The most successful, most environmentally and economically sustainable recycling program is single stream. It aligns with Vermont’s Universal Recycling Law, the sorting technology is advancing regularly, and it is the most cost-effective way to meet Vermont’s recycling goals all while costing Vermonters substantially less than the bottle bill.
A 2018 study by DSM Environmental estimated the annual cost to operate an expanded bottle bill system at roughly $12 million. This represents a 50 percent increase over the current system and is nearly 10 times the per-ton cost of recycling this same material through existing single-stream infrastructure. The two systems are parallel, with the material being sold into the same markets, and while the single-stream recycling system captures the value from all recyclables and shares a portion back to Vermonters through a reduction in cost, the bottle bill extracts the roughly five percent of material with the highest value, without the benefit of the revenue sharing which helps control customer recycling costs.
And it’s not just about Casella. All recycling facilities rely on the material that is targeted by the bottle bill to keep recycling economically sustainable for Vermonters. The Chittenden County Solid Waste District (CSWD), the state’s largest solid waste district and owner of a Material Recovery Facility (MRF) that processes approximately 50,000 tons of recyclables each year, estimated that the expansion would result in a revenue loss of up to $350,000 annually. Casella’s MRF in Rutland, which is the state’s largest privately-owned recycling facility, estimates a loss of revenue of roughly $326,000. If this material is removed from single-stream recycling it cannot be sold to end markets, that value cannot be shared with customers, and the cost of recycling will increase for all Vermonters to offset the losses.
It's easy for proponents to paint this as a simple issue, with only recyclers in opposition due to lost revenue, but this is about the economic well-being of the entire state. In addition to the cost considerations outlined by recyclers, the Bill also threatens the economic viability of numerous other entities that voiced their opposition, including the beverage industry, distributors, businesses along the Vermont/New Hampshire border, and even some redemption centers.

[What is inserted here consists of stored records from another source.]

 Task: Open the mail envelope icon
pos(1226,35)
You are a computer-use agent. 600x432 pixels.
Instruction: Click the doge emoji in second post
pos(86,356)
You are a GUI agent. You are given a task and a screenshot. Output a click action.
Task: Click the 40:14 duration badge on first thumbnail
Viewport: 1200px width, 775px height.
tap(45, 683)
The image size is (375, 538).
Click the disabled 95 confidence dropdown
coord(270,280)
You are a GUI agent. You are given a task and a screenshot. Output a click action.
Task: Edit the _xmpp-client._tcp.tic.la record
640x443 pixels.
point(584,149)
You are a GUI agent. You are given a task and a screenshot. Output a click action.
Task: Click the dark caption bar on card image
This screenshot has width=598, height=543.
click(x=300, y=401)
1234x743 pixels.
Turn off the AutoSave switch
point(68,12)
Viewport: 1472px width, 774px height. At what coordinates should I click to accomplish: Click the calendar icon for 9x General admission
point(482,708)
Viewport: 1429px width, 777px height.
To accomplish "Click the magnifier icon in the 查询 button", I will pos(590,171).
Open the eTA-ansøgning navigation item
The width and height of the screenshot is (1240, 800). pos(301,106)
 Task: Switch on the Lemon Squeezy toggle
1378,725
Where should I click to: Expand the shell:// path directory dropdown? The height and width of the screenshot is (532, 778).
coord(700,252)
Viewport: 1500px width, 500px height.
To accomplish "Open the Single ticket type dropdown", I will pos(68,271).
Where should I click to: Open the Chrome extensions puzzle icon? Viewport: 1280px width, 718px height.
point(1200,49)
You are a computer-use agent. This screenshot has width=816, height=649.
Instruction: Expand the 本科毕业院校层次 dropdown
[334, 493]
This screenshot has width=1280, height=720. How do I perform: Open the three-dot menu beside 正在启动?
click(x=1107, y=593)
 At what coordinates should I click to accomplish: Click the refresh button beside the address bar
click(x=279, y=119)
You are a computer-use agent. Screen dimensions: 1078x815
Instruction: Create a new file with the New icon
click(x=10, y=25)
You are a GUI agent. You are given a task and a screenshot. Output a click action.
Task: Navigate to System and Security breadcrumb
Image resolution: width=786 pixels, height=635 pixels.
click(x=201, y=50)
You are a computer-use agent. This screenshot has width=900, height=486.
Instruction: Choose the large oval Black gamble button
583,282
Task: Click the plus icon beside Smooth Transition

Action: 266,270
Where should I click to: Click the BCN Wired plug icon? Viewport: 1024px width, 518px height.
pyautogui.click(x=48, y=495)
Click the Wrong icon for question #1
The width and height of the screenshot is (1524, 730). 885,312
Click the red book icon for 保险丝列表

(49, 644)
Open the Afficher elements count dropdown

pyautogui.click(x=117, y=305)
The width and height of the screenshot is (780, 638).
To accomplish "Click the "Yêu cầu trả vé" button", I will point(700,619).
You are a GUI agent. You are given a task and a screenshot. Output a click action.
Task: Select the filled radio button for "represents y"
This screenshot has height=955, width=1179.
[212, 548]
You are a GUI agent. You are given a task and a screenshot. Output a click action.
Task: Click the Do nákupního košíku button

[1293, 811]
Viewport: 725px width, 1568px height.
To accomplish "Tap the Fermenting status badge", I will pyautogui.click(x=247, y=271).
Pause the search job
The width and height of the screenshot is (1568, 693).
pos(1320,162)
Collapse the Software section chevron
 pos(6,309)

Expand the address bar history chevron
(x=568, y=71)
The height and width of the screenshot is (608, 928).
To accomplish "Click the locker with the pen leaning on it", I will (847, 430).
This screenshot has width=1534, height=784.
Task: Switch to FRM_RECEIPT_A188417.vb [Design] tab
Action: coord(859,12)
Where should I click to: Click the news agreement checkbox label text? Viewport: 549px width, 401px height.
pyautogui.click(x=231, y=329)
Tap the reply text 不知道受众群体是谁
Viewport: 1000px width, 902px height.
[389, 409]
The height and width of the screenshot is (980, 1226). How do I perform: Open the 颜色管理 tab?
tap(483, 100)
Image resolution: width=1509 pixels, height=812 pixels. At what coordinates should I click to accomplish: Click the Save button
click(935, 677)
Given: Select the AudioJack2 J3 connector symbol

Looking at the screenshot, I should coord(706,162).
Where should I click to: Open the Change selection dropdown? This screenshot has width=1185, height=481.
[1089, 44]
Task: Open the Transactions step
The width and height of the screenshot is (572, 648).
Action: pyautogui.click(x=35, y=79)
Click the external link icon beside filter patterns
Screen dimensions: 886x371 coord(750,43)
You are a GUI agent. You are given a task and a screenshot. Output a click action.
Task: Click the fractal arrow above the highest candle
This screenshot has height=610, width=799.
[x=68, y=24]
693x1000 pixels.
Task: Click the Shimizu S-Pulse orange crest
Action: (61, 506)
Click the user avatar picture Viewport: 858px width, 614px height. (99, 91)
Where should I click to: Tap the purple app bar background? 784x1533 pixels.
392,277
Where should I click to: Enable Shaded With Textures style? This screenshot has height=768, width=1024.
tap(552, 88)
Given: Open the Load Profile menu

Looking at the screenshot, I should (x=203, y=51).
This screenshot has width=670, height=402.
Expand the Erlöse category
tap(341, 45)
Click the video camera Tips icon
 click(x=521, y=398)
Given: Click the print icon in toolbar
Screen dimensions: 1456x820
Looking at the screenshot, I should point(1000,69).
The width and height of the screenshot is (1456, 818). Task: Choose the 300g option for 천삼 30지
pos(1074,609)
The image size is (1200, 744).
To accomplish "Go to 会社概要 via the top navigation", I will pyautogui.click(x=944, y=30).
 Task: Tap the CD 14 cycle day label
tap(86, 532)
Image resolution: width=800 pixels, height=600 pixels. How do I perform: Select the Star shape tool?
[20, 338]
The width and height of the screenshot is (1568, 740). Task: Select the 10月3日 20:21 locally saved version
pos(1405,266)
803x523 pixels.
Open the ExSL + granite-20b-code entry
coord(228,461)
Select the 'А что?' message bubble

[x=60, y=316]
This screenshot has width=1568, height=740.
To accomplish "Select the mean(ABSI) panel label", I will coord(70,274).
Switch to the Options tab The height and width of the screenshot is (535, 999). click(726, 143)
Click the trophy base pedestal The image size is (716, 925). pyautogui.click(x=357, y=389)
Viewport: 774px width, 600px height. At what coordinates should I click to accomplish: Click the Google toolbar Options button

While we do not need an expansion of the bottle bill, we do need to continue to focus our efforts on how we can increase the amount of recycled content in the products we buy, educate each other on what is recyclable, and deepen our understanding of how we can all recycle better, together, while continuing to invest in the critical infrastructure needed to put this material to a higher and better use. By focusing our collective efforts in those areas, Vermonters can continue to improve recycling and the two systems can continue to coexist without increasing costs to Vermonters.
John W. Casella
Chairman & CEO
Casella Waste Systems, Inc., headquartered in Rutland, Vermont, is one of the largest recyclers and most experienced fully integrated resource management companies in the Eastern United States. Founded in 1975 as a single truck collection service, Casella has grown its operations to provide solid waste collection and disposal, transfer, recycling, and organics services to more than one million residential, commercial, municipal, institutional, and industrial customers and provides professional resource management services to over 10,000 customer locations in more than 40 states.